Une situation qui participe à l’effondrement du système tant les champs de l’ambulatoire, de la prévention, de la recherche et de l’industrie sont stratégiques pour une gestion efficiente de la santé au XXIème siècle et dans la reconstruction d ‘un modèle républicain à la française.
Ainsi, l’extension du service public à tous les services essentiels du santé s’imposent dans une logique d’un modèle de santé globale (et pas uniquement de soin) universel.
Pour une base territoriale claire et un service centré sur les besoins des citoyens
Cette évolution du soin vers la santé globale s’accompagne d’une gestion des ressources à partir des besoins populationnels en santé et non plus de l’offre de soins. Ainsi, ce service public doit être centré sur l’usager et piloté au plus près des bénéficiaires pour répondre au mieux à leurs besoins et tenir compte des spécificités territoriales.
C’est ainsi que l’Institut Santé propose un service public territorial de santé organisé à partir de 450 territoires de santé couvrant en moyenne 150 000 habitants, et s’intégrant dans les limites départementales. De la même façon que les départements ont été définis par Napoléon 1er dans l’idée pragmatique d’être parcourable en une journée à cheval, ces territoires de santé seront conçus pour apporter une réponse concrète dans cet espace géographique à tous les besoins essentiels de santé de chaque citoyen dans les meilleures conditions possibles de qualité, sécurité et accessibilité. Ils deviendront les bassins de vie sanitaires de la population.
Piloté par les acteurs de santé, dont des représentants élus démocratiquement composeront un groupement territorial de santé, ce service public territorial sera délivré par l’ensemble de l’offre publique et privée de santé du territoire, de tous les secteurs. En cela, il sera le reflet du rétablissement de la responsabilisation, de la capacité d’actions et d’innovations des acteurs de santé dans leur organisation professionnelle, ingrédients indispensables pour retrouver du sens et de l’attractivité de ces professions.

Enregistrements stockés:
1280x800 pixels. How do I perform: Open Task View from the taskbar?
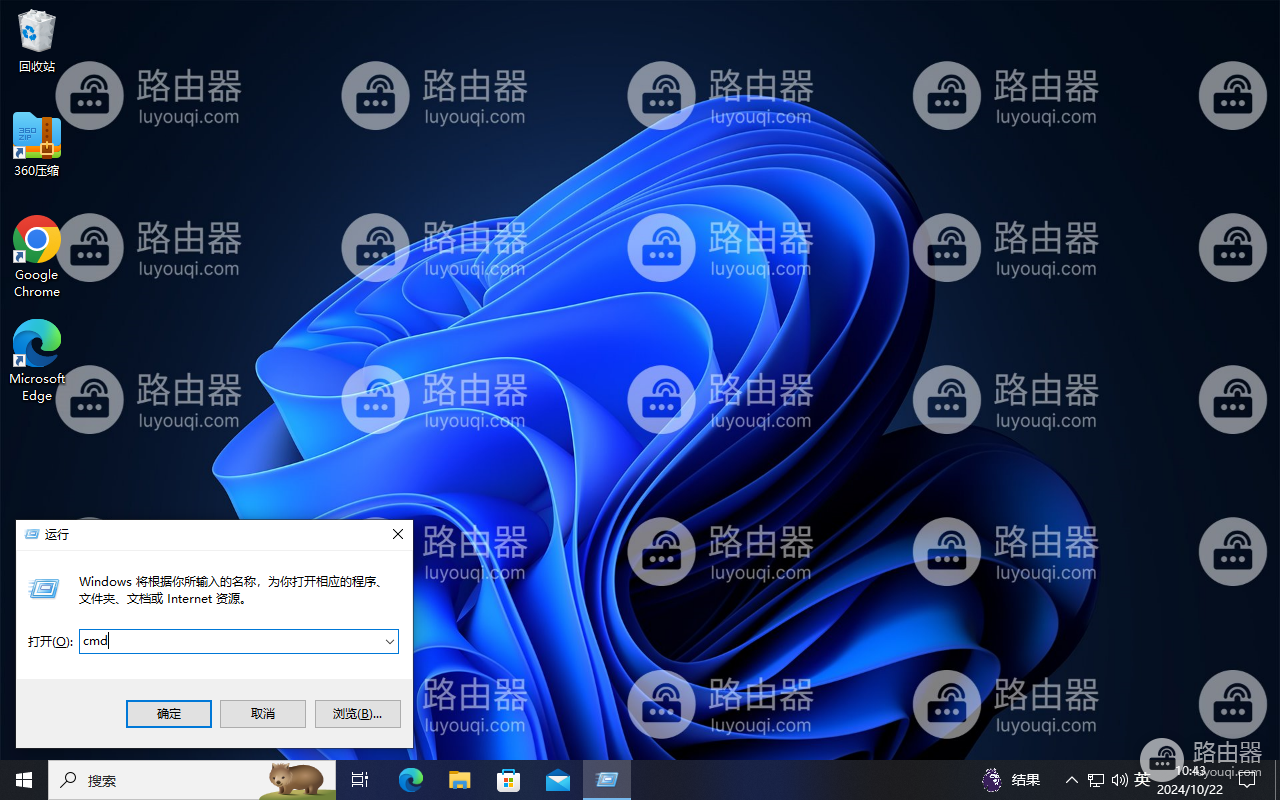[360, 780]
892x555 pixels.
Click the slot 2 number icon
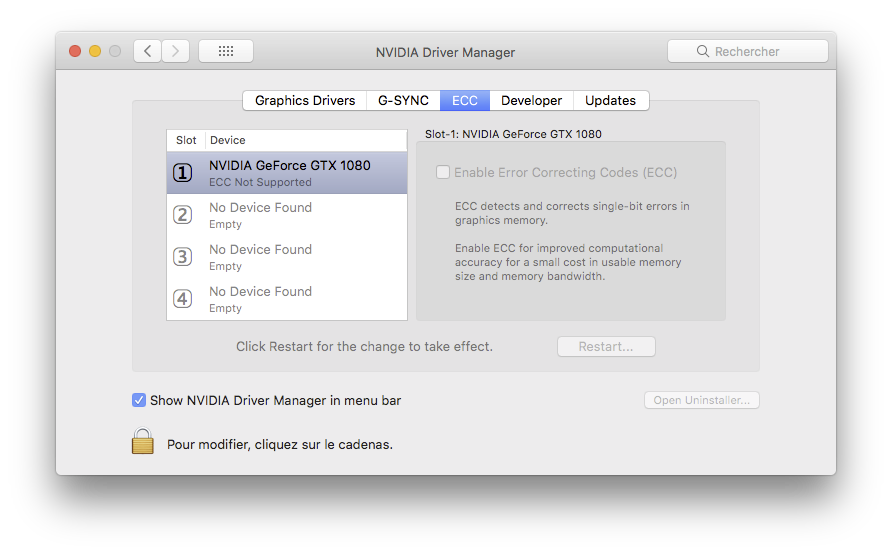pyautogui.click(x=182, y=215)
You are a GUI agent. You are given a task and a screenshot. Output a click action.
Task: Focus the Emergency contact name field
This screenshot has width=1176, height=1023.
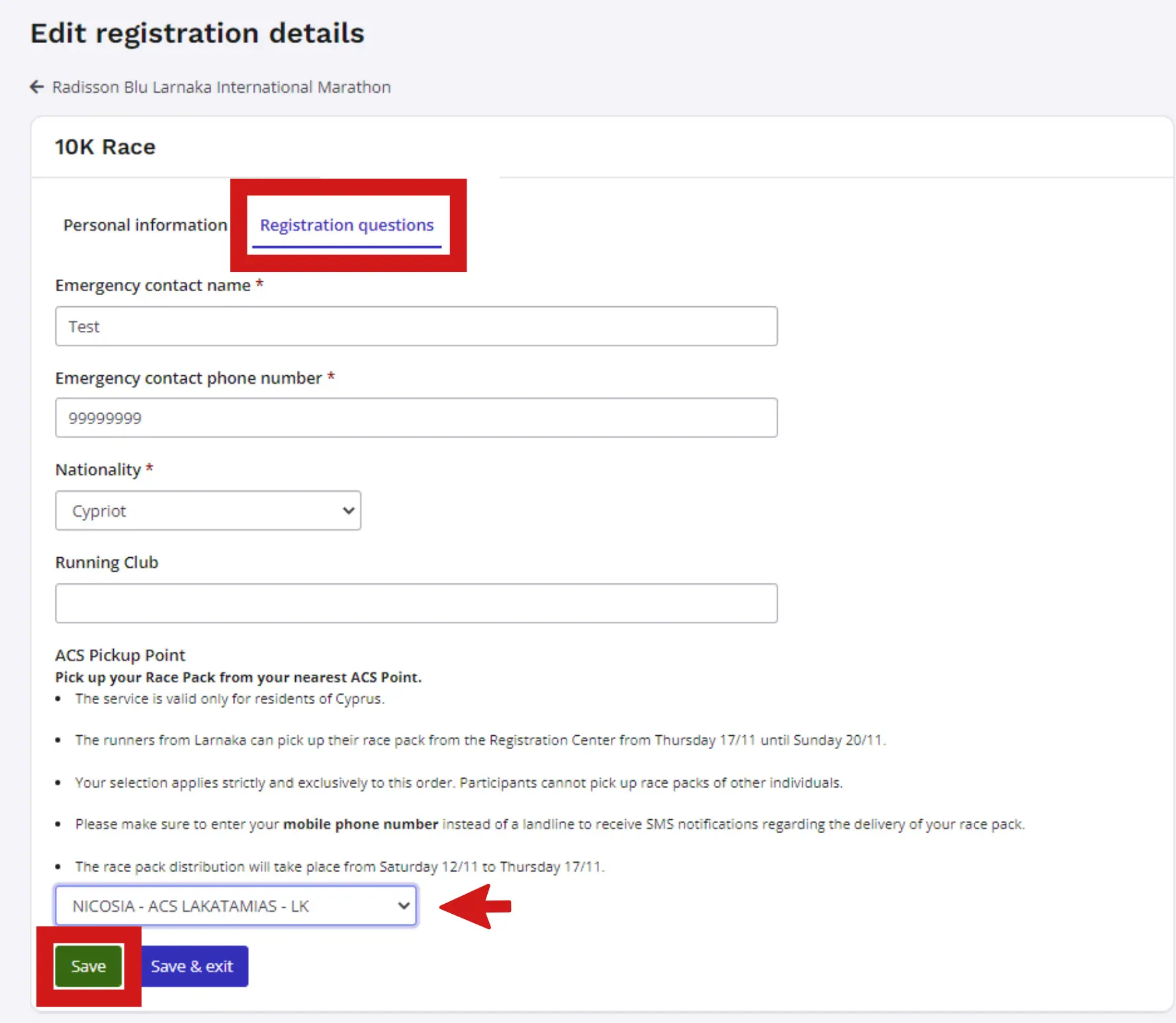click(x=416, y=326)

• _Consigne_:
Transcrivez fidèlement l'extrait du passage sur le service public territorial de santé, en commençant par « Une situation qui » et en poursuivant jusqu'à « des spécificités territoriales. ».

• _Corrigé de l'exercice_:
Une situation qui participe à l’effondrement du système tant les champs de l’ambulatoire, de la prévention, de la recherche et de l’industrie sont stratégiques pour une gestion efficiente de la santé au XXIème siècle et dans la reconstruction d ‘un modèle républicain à la française.
Ainsi, l’extension du service public à tous les services essentiels du santé s’imposent dans une logique d’un modèle de santé globale (et pas uniquement de soin) universel.
Pour une base territoriale claire et un service centré sur les besoins des citoyens
Cette évolution du soin vers la santé globale s’accompagne d’une gestion des ressources à partir des besoins populationnels en santé et non plus de l’offre de soins. Ainsi, ce service public doit être centré sur l’usager et piloté au plus près des bénéficiaires pour répondre au mieux à leurs besoins et tenir compte des spécificités territoriales.